**Exercise:** Check each line of the material, and show the ones that include the word "arrow".

**Input material:**
>>>>>
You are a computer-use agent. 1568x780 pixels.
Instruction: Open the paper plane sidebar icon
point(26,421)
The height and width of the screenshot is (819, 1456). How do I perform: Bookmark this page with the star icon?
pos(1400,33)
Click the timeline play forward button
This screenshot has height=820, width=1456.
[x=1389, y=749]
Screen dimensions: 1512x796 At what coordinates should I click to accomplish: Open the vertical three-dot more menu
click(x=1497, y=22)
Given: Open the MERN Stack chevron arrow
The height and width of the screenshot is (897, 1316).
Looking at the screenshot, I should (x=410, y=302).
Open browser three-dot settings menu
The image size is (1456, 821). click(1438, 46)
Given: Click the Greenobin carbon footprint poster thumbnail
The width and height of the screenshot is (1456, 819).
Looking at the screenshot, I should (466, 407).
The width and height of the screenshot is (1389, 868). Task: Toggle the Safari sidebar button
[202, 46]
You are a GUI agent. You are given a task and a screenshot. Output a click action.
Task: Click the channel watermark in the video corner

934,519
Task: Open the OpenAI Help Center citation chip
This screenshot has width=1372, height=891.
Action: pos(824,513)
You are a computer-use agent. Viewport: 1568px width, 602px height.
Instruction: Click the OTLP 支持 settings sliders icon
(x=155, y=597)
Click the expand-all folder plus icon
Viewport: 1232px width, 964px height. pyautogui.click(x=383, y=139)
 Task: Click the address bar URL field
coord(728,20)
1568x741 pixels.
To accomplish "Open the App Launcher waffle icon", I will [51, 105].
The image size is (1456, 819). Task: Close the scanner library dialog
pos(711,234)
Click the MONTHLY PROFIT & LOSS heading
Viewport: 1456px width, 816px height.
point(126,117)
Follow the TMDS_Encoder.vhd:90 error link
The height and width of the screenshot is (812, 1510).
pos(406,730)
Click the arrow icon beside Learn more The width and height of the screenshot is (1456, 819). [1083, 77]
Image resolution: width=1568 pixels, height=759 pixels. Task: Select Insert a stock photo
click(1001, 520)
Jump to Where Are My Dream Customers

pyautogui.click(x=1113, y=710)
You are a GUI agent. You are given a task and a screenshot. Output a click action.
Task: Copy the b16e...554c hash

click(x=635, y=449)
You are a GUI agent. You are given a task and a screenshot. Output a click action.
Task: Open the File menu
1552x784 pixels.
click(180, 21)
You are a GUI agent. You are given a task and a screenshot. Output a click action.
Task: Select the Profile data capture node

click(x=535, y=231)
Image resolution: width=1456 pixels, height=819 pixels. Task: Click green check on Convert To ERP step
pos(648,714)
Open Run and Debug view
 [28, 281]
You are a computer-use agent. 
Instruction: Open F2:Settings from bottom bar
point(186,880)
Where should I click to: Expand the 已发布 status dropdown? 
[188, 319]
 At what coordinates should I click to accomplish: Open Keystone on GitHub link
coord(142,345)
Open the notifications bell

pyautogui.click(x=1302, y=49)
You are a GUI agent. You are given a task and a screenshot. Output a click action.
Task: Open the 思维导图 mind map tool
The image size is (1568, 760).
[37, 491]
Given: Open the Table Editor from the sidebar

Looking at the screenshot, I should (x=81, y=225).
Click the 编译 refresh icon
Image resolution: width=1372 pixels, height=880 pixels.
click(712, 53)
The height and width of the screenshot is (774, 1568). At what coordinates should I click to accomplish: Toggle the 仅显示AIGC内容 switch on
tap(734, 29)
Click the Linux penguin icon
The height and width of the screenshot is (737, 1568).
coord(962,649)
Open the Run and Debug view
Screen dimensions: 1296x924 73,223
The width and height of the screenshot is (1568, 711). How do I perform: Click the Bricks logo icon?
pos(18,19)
<<<<<
**Expected answer:**
Given: Open the MERN Stack chevron arrow
Click the arrow icon beside Learn more The width and height of the screenshot is (1456, 819). [1083, 77]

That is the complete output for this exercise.